▶ WORK INSTRUCTION
Scan the material for the word "with", and copy each line where it shows up.
*** Opening DATA SUPPLIED ***
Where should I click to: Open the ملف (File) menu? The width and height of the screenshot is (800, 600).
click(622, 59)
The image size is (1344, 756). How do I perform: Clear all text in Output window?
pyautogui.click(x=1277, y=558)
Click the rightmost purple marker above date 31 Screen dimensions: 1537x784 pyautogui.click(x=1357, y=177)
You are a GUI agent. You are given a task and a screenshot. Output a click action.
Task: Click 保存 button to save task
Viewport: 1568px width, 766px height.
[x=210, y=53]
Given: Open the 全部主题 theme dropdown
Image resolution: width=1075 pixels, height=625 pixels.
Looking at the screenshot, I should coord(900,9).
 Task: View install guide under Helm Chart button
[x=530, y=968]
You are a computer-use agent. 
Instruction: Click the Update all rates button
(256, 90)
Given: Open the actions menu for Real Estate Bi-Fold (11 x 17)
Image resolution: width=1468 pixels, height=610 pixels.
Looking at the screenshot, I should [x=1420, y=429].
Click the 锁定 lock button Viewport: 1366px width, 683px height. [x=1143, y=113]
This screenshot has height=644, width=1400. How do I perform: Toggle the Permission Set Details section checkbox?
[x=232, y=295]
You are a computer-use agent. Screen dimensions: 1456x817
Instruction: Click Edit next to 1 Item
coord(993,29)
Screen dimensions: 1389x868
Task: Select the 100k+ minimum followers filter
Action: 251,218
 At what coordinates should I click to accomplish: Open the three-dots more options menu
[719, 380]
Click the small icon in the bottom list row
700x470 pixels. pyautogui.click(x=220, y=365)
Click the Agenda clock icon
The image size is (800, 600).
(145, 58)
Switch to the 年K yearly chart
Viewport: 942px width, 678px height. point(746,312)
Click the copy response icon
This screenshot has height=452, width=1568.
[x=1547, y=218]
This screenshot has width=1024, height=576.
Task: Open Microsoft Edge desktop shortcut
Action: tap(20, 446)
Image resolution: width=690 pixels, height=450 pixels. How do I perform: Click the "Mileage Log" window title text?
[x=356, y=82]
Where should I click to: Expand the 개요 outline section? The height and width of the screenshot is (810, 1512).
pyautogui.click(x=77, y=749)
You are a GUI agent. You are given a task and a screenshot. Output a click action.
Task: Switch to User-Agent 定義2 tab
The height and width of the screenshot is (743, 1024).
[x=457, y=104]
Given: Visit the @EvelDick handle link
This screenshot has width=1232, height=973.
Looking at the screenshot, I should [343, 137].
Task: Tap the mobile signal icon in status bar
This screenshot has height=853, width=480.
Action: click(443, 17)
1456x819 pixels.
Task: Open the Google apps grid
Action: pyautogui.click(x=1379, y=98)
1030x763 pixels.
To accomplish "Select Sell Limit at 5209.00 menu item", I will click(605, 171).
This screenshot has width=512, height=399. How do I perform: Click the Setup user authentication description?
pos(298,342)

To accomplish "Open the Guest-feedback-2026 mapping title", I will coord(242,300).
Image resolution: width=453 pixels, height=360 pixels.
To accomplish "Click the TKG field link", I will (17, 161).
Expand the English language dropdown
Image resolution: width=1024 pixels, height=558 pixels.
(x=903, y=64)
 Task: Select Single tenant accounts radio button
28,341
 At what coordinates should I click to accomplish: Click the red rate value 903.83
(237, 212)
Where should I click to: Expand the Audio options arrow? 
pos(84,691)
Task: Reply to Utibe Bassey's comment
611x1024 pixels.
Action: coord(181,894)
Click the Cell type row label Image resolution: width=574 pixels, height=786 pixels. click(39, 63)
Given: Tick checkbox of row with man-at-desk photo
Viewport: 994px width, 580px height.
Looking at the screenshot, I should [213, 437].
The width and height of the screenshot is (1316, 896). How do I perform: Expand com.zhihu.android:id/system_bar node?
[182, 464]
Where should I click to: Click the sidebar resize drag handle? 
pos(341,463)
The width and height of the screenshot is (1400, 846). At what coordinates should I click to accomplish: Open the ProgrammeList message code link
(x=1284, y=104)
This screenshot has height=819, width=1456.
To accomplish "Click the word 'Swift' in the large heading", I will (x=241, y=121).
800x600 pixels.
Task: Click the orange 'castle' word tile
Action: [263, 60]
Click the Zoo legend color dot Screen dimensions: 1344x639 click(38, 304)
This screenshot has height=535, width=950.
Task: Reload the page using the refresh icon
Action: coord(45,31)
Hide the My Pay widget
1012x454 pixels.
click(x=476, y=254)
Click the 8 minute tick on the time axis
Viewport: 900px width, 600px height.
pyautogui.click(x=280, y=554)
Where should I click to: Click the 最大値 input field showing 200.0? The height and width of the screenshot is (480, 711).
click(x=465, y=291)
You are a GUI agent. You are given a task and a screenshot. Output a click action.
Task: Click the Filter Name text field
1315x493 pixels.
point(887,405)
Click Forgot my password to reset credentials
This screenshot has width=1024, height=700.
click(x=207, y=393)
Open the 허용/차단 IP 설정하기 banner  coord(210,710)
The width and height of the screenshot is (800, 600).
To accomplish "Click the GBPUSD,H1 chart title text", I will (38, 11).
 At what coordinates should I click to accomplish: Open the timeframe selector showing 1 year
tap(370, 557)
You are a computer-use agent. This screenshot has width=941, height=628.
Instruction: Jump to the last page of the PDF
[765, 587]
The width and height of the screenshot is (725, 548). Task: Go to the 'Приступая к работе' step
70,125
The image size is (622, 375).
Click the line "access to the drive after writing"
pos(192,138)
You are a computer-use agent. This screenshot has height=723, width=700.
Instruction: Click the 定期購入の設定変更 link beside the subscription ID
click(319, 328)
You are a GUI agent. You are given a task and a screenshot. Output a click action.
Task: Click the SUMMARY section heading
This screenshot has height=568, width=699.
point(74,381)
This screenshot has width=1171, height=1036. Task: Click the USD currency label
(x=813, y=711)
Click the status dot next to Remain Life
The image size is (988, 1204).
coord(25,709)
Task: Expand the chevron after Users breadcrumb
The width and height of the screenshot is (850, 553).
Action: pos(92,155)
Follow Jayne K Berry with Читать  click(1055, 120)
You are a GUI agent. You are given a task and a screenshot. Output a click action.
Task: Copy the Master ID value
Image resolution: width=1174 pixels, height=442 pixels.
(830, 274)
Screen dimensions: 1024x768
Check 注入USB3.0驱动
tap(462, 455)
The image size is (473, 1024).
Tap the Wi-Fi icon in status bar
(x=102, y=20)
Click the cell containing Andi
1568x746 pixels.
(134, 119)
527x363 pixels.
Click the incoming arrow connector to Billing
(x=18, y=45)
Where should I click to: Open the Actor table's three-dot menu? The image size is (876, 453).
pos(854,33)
*** Closing DATA SUPPLIED ***
▶ PROBLEM SOLUTION
Given: Tick checkbox of row with man-at-desk photo
Follow Jayne K Berry with Читать  click(1055, 120)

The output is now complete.